= Beginning of Section =

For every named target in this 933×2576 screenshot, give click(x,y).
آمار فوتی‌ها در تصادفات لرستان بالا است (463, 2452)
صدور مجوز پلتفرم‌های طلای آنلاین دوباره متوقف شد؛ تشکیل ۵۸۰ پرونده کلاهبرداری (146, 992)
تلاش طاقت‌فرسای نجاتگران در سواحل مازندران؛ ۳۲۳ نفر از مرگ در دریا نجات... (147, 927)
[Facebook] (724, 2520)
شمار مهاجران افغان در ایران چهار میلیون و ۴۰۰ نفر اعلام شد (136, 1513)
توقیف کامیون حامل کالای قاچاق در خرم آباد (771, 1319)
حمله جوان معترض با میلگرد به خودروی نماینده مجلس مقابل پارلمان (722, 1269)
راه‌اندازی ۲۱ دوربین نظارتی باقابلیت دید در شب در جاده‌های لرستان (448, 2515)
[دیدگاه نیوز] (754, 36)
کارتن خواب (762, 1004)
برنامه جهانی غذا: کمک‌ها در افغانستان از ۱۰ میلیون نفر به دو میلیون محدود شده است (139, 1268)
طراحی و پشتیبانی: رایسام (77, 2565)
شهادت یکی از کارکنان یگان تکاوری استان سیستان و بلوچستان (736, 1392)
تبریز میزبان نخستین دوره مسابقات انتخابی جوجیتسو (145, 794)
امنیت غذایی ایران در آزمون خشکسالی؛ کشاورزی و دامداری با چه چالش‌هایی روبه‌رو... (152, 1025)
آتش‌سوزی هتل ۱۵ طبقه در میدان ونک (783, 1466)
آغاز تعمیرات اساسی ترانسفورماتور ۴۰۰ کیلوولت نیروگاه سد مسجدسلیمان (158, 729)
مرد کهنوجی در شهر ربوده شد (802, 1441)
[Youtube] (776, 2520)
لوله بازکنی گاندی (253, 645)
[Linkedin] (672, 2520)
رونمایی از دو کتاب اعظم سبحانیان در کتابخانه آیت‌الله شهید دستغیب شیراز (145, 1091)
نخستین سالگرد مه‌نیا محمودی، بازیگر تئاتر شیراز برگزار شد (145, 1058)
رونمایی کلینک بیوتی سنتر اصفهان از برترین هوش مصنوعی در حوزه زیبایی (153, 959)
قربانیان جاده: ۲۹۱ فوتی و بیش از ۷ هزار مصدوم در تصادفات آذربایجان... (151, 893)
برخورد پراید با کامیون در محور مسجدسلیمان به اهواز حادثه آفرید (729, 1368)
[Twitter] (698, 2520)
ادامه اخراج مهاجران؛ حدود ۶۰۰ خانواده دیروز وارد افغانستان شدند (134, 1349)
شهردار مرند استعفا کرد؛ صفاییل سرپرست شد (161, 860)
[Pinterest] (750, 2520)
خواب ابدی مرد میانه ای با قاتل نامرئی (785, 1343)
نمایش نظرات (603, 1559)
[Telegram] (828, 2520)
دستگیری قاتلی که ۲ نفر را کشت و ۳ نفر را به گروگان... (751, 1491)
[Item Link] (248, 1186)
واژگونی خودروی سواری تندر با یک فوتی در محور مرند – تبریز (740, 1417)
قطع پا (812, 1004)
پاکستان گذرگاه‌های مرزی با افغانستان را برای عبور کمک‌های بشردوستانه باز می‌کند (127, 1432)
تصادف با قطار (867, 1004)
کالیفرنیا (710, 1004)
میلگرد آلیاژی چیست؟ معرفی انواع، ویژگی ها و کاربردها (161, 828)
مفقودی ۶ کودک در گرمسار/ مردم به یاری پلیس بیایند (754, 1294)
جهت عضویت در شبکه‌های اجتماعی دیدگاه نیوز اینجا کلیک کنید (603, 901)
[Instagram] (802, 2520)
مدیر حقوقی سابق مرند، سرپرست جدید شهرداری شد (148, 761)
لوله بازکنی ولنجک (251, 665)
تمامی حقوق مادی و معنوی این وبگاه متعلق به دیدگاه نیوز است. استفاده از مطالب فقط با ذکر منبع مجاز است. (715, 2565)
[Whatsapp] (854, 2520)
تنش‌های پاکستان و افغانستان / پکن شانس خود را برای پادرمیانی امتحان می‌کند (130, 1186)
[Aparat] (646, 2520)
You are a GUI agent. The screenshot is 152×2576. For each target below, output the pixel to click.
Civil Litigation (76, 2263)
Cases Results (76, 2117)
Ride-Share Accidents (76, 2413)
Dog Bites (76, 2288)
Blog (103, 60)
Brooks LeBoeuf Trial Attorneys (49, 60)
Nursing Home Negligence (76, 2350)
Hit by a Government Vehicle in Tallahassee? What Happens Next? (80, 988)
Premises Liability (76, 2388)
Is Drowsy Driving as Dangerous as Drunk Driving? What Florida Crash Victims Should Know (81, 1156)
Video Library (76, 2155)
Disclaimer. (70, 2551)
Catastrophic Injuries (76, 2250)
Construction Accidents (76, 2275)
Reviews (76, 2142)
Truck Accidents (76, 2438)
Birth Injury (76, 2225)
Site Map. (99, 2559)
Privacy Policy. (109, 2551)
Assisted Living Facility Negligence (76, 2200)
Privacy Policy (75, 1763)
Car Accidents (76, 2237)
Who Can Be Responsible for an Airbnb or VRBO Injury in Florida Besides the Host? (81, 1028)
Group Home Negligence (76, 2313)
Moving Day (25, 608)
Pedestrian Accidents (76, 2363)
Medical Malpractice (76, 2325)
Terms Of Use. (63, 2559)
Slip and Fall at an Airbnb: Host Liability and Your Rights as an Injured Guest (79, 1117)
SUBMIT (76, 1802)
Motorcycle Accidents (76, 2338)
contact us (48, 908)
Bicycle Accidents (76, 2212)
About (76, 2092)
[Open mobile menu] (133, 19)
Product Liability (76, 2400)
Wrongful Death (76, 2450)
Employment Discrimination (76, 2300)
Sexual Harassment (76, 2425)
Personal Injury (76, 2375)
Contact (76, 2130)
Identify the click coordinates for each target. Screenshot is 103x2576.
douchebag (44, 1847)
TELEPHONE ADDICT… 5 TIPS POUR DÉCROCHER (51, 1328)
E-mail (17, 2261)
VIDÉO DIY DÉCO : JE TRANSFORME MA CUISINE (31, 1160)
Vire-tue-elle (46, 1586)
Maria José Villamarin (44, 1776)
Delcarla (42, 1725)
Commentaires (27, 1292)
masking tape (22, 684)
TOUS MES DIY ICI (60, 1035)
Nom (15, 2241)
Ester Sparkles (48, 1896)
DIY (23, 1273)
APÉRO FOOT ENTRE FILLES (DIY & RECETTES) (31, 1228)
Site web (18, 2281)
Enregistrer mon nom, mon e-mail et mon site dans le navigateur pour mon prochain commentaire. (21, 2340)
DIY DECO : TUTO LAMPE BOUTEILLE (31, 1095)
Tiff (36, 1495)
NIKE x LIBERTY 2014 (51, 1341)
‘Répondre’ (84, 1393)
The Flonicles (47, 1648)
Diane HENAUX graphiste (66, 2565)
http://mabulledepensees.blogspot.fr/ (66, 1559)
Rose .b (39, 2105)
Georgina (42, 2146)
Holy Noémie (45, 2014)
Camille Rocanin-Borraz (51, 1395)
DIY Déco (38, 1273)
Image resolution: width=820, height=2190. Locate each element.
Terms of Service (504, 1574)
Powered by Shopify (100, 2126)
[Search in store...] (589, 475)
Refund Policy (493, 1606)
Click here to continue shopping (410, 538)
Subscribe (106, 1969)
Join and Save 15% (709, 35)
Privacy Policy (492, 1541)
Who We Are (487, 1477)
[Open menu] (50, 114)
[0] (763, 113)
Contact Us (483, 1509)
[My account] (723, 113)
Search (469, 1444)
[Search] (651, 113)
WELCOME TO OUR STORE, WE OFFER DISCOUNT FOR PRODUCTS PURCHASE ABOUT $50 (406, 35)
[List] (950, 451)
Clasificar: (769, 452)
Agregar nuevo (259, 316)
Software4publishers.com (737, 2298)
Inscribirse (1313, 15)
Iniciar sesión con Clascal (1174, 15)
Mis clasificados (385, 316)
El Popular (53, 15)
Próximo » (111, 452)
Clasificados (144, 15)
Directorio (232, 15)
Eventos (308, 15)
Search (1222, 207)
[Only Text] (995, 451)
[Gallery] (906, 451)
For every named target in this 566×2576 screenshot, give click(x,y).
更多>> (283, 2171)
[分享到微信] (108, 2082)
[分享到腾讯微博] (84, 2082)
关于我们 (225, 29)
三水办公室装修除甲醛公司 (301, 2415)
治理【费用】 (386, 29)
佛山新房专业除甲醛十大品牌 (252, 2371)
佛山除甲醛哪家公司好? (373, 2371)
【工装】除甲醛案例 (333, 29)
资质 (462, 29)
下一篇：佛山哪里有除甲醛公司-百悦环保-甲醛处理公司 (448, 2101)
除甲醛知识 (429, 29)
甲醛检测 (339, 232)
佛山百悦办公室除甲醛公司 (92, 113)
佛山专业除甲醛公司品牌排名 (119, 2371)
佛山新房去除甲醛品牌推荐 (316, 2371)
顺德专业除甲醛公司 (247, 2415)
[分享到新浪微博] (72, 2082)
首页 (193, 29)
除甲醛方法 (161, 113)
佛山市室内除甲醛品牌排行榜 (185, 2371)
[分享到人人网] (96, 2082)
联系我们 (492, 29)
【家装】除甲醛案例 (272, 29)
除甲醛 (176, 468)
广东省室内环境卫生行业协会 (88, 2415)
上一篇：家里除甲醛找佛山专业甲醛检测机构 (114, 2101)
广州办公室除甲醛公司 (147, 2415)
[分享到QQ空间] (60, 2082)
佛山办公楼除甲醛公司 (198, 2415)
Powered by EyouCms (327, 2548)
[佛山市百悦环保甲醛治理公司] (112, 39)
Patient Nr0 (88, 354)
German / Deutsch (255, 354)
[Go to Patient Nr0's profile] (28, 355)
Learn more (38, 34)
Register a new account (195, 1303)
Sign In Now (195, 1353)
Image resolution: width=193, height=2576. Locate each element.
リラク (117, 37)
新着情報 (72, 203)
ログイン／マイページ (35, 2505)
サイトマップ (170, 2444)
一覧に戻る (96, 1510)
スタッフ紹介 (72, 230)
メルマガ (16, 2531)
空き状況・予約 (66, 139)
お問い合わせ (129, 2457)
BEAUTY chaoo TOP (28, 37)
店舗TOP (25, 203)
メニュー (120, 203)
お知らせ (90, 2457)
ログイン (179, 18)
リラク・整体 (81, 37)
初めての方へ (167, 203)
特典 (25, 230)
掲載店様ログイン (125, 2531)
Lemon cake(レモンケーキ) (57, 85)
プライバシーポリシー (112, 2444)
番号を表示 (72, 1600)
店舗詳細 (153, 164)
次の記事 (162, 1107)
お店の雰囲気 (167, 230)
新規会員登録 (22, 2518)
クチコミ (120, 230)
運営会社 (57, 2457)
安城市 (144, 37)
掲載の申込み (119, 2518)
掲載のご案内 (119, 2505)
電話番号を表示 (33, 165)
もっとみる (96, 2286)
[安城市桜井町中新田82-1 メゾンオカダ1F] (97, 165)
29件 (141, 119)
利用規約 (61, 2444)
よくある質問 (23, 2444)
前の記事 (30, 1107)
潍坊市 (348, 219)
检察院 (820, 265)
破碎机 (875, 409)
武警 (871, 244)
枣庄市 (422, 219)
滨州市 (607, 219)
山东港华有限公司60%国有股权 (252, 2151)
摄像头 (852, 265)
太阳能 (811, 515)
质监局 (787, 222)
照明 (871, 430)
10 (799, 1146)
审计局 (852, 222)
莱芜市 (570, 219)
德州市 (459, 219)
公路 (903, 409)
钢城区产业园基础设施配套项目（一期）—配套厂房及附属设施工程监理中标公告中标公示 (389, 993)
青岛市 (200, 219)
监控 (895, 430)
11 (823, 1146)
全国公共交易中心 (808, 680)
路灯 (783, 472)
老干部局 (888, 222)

= End of Section =

▶ TASK DIRECTIONS
Copy out every line in the entries above that holds "this".

▶ RESPONSE
For every named target in this 933×2576 screenshot, give click(x,y).
For every named target in this 566×2576 screenshot, give click(x,y).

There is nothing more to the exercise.